All of lore.kernel.org
 help / color / mirror / Atom feed
From: Li Zefan <lizefan-hv44wF8Li93QT0dZR+AlfA@public.gmane.org>
To: Tejun Heo <tj-DgEjT+Ai2ygdnm+yROfE0A@public.gmane.org>
Cc: Cgroups <cgroups-u79uwXL29TY76Z2rM5mHXA@public.gmane.org>,
	LKML <linux-kernel-u79uwXL29TY76Z2rM5mHXA@public.gmane.org>,
	"Kirill A. Shutemov"
	<kirill-oKw7cIdHH8eLwutG50LtGA@public.gmane.org>
Subject: [PATCH v2] cgroup: fix cgroup_rmdir() vs close(eventfd) race
Date: Mon, 18 Feb 2013 14:12:23 +0800	[thread overview]
Message-ID: <5121C647.7030608@huawei.com> (raw)

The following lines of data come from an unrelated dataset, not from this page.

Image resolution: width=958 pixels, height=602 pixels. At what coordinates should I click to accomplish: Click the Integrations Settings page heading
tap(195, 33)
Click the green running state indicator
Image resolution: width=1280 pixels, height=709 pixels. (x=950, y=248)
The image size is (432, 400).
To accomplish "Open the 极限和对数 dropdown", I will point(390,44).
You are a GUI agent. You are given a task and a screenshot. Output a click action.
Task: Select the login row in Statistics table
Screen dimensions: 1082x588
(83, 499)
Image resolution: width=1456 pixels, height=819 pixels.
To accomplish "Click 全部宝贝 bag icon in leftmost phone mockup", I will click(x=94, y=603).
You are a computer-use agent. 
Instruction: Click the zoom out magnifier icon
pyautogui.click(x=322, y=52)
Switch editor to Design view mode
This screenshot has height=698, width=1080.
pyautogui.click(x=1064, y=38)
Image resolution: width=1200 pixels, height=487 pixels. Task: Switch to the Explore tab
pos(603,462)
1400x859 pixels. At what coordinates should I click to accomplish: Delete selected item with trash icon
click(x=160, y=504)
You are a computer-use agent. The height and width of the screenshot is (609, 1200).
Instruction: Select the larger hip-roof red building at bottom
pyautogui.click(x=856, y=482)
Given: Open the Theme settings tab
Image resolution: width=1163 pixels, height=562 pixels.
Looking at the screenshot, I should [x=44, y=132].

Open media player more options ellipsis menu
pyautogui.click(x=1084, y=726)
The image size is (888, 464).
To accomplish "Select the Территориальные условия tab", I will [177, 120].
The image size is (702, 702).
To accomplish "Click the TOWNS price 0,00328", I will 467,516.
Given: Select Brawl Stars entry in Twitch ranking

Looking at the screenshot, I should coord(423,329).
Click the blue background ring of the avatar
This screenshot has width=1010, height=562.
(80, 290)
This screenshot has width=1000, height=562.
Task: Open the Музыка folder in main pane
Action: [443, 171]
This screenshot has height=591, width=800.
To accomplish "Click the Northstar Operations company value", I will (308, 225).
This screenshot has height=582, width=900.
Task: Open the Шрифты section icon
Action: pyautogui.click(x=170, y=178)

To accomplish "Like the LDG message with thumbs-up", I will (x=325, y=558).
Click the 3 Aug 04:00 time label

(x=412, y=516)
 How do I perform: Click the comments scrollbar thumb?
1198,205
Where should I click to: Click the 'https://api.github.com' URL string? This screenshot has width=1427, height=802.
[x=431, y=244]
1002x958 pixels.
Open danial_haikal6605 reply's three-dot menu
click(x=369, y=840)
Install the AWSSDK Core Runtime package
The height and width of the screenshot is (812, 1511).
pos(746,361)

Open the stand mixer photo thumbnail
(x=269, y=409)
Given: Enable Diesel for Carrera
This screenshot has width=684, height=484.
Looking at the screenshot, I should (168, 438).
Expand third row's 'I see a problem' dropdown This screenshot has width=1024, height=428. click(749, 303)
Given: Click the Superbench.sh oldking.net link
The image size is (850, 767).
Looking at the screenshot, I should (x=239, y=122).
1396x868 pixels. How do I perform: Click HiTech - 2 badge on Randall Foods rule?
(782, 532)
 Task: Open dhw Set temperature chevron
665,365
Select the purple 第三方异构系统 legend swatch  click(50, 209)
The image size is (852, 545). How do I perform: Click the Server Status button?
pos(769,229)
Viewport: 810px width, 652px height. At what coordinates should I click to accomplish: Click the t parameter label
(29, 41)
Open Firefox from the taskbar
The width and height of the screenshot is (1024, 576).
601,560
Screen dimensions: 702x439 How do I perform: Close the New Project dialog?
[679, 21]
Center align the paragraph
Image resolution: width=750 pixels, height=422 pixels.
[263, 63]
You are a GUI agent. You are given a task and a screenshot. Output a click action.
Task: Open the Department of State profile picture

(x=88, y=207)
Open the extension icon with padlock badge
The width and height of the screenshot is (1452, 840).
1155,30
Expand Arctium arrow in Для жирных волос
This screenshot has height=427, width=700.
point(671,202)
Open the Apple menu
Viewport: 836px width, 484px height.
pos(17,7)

commit 205a872bd6f9a9a09ef035ef1e90185a8245cc58 ("cgroup: fix lockdep
warning for event_control") solved a deadlock by introducing a new
bug.

Move cgrp->event_list to a temporary list doesn't mean you can traverse
this list locklessly, because at the same time cgroup_event_wake() can
be called and remove the event from the list. The result of this race
is disastrous.

We adopt the way how kvm irqfd code implements race-free event removal,
which is now described in the comments in cgroup_event_wake().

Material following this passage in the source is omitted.